(RAW DATA Opens)
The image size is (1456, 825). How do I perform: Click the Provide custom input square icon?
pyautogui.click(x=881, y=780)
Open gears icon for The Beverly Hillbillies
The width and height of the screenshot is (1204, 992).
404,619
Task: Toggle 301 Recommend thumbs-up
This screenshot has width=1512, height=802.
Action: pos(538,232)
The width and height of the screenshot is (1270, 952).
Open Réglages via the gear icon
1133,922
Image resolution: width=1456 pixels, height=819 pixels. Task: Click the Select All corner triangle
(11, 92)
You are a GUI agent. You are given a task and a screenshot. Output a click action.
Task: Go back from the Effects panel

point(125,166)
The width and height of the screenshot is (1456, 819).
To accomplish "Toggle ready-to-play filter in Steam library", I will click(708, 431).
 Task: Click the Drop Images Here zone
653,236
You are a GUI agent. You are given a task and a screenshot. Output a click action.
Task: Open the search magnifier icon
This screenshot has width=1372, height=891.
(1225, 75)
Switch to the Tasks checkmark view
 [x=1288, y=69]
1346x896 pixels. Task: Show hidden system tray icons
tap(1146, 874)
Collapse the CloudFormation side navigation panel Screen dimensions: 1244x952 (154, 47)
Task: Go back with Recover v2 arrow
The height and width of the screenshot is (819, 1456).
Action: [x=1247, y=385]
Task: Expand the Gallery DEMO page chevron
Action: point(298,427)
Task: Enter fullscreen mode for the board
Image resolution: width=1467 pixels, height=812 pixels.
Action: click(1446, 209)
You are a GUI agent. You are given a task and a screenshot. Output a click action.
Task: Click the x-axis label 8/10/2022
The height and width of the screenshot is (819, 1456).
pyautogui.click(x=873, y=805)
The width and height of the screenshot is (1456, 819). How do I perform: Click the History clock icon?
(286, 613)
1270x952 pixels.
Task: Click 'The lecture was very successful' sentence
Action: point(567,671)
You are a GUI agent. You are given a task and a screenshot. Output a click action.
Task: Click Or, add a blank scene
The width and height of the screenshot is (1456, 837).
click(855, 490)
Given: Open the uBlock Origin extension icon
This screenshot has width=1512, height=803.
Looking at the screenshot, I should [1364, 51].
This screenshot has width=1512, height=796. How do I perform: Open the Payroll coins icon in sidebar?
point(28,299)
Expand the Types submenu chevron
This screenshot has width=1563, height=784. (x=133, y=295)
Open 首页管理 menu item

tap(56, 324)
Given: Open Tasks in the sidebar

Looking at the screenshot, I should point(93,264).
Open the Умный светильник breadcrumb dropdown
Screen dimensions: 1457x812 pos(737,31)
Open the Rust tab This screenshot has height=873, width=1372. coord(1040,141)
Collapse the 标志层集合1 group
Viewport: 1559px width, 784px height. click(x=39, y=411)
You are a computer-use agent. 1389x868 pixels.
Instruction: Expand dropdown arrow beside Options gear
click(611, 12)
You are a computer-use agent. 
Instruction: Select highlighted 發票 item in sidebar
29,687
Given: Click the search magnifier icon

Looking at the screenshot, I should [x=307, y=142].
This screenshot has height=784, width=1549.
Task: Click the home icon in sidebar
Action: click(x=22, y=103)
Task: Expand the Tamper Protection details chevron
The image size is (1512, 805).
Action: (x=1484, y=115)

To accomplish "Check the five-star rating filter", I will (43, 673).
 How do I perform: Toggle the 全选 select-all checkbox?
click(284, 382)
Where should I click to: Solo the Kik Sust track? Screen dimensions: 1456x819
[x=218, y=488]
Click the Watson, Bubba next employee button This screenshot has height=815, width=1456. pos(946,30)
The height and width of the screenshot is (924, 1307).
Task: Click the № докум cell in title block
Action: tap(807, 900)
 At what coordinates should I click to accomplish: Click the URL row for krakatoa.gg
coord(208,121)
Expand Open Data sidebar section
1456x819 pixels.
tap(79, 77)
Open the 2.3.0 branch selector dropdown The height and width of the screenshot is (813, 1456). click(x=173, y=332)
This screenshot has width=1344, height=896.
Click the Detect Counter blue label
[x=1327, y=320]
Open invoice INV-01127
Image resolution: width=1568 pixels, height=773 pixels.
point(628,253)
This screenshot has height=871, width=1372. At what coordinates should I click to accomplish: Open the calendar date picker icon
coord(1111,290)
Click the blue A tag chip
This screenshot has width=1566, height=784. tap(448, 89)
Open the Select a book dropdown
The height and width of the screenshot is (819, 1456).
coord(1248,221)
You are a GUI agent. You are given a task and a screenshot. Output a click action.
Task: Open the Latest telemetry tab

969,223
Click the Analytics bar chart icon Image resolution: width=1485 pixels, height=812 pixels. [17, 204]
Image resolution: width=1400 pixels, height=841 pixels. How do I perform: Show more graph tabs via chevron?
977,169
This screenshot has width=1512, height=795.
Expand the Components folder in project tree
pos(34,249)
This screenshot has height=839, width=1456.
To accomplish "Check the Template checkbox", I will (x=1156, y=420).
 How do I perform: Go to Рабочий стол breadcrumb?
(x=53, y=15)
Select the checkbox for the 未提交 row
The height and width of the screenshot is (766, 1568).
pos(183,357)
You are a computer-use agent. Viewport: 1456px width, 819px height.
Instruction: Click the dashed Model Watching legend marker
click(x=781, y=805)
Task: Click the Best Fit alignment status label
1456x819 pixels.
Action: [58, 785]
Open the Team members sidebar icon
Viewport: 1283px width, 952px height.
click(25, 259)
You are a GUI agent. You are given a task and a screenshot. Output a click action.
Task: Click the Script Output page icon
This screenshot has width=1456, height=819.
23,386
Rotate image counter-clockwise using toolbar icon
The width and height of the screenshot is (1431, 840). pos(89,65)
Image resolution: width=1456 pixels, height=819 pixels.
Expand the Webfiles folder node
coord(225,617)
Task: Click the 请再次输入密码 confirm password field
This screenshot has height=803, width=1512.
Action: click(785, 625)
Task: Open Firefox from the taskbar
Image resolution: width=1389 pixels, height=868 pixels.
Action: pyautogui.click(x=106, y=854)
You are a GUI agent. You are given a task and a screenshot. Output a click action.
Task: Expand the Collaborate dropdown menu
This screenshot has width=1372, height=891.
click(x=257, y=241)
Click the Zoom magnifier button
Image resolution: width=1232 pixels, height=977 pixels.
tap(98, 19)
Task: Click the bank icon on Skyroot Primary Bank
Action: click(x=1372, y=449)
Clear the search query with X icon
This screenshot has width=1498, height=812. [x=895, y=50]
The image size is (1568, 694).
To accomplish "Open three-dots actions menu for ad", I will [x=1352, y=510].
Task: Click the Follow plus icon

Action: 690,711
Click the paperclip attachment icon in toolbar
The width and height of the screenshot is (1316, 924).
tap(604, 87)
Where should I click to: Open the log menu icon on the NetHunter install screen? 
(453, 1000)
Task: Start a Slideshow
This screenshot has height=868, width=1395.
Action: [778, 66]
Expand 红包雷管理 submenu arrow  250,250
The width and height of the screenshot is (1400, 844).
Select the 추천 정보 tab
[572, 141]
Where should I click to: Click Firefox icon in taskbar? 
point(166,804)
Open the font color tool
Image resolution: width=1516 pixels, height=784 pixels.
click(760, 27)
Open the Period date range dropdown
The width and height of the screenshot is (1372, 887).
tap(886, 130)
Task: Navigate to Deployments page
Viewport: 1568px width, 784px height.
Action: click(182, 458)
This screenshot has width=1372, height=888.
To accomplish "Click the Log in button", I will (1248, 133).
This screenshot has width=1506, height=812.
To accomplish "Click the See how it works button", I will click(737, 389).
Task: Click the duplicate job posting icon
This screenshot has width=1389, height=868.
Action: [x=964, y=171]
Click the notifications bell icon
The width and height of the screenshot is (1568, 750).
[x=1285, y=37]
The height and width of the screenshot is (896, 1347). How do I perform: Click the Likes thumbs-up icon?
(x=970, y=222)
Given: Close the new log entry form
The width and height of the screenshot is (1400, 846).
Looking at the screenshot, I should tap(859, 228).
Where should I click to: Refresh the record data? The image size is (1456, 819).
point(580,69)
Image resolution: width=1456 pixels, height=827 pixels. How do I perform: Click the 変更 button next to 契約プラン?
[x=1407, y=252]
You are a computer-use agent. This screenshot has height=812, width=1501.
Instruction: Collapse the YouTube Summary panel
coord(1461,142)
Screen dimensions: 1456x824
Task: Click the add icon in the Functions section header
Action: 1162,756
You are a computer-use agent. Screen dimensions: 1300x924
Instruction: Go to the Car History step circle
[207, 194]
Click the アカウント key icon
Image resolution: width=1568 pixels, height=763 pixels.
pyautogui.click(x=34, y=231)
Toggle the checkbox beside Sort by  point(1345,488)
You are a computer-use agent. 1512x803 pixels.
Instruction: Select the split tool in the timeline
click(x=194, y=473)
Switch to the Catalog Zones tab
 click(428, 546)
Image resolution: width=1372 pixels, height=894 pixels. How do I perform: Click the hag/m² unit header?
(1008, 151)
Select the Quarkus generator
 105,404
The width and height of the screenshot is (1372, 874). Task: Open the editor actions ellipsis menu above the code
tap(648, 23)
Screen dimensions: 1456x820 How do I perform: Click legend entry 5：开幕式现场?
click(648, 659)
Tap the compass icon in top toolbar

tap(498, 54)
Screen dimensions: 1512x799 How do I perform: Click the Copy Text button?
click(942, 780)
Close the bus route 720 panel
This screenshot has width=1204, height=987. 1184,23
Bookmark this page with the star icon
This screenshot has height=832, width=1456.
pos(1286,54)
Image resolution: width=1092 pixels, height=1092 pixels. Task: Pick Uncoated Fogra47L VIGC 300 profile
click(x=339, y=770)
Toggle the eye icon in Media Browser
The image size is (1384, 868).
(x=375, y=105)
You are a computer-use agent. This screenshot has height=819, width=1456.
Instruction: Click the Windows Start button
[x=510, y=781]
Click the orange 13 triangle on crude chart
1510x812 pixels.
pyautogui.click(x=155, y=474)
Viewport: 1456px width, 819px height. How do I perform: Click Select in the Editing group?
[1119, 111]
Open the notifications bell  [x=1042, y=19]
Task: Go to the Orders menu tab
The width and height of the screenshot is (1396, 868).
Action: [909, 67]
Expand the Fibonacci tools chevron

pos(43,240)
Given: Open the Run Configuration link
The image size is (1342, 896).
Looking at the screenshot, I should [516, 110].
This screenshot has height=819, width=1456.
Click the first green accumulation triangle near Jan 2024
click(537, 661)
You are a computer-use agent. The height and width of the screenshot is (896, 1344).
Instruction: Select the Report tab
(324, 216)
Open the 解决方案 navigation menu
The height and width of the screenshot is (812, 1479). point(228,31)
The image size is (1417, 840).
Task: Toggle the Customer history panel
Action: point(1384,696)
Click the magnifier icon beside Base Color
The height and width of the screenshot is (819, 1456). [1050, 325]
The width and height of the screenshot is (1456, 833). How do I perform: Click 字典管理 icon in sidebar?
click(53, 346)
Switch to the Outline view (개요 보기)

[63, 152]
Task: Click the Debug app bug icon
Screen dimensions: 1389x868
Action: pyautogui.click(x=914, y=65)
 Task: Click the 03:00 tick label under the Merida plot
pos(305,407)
(RAW DATA Closes)
TASK REQUIREMENTS
Which lines run from the one holding "Task: Go back from the Effects panel" through the one holding "Task: Click the x-axis label 8/10/2022" in the records above? Repeat them exactly, both included, and nothing more.

RESPONSE TO THIS EXERCISE
Task: Go back from the Effects panel

point(125,166)
The width and height of the screenshot is (1456, 819).
To accomplish "Toggle ready-to-play filter in Steam library", I will click(708, 431).
 Task: Click the Drop Images Here zone
653,236
You are a GUI agent. You are given a task and a screenshot. Output a click action.
Task: Open the search magnifier icon
This screenshot has width=1372, height=891.
(1225, 75)
Switch to the Tasks checkmark view
 [x=1288, y=69]
1346x896 pixels. Task: Show hidden system tray icons
tap(1146, 874)
Collapse the CloudFormation side navigation panel Screen dimensions: 1244x952 (154, 47)
Task: Go back with Recover v2 arrow
The height and width of the screenshot is (819, 1456).
Action: [x=1247, y=385]
Task: Expand the Gallery DEMO page chevron
Action: point(298,427)
Task: Enter fullscreen mode for the board
Image resolution: width=1467 pixels, height=812 pixels.
Action: click(1446, 209)
You are a GUI agent. You are given a task and a screenshot. Output a click action.
Task: Click the x-axis label 8/10/2022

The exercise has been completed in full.